▼
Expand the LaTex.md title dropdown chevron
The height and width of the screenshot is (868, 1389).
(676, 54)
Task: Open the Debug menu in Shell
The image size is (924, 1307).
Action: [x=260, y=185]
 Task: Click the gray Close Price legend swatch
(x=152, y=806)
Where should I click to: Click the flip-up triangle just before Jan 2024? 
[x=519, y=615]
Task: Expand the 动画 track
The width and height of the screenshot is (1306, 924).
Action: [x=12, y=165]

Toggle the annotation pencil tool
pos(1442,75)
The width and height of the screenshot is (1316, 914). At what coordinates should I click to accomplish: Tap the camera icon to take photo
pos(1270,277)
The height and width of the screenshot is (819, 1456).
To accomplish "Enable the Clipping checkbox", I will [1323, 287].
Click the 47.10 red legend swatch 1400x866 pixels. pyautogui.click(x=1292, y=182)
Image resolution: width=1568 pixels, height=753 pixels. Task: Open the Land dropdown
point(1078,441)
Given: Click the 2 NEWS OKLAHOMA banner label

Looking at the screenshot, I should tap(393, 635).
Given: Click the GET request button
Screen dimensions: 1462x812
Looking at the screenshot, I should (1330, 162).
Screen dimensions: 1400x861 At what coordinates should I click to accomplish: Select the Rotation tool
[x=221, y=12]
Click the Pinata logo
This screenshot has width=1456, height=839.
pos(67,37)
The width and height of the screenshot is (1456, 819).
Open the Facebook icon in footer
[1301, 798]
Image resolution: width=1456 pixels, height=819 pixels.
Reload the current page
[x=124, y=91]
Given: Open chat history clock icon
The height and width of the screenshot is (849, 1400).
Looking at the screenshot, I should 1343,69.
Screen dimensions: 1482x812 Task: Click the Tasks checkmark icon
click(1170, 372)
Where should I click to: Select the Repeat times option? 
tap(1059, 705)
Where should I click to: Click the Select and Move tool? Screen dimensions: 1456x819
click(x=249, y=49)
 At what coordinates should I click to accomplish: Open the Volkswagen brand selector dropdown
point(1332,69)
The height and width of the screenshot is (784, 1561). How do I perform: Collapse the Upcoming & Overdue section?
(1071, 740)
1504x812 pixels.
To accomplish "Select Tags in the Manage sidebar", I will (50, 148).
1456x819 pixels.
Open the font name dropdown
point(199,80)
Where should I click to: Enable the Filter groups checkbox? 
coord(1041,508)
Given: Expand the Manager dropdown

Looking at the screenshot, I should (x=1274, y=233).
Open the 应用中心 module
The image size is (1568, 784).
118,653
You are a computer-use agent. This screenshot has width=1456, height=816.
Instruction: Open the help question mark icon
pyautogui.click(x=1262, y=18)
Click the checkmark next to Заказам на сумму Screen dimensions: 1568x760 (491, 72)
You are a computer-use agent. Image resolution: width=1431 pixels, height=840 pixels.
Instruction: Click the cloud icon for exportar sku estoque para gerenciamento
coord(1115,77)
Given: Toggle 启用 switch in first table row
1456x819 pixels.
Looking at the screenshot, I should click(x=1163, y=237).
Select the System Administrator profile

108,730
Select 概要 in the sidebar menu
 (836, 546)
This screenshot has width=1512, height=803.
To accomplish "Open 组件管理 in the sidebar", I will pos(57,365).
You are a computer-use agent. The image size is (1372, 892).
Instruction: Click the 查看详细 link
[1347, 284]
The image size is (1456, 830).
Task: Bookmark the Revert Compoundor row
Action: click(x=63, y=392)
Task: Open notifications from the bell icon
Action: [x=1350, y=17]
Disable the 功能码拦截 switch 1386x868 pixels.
▲
What is being asked: From the line that has "Task: Expand the 动画 track" through the line that has "The height and width of the screenshot is (819, 1456).", copy every line exactly as it appears above, and leave out all others.

Answer to this problem:
Task: Expand the 动画 track
The width and height of the screenshot is (1306, 924).
Action: [x=12, y=165]

Toggle the annotation pencil tool
pos(1442,75)
The width and height of the screenshot is (1316, 914). At what coordinates should I click to accomplish: Tap the camera icon to take photo
pos(1270,277)
The height and width of the screenshot is (819, 1456).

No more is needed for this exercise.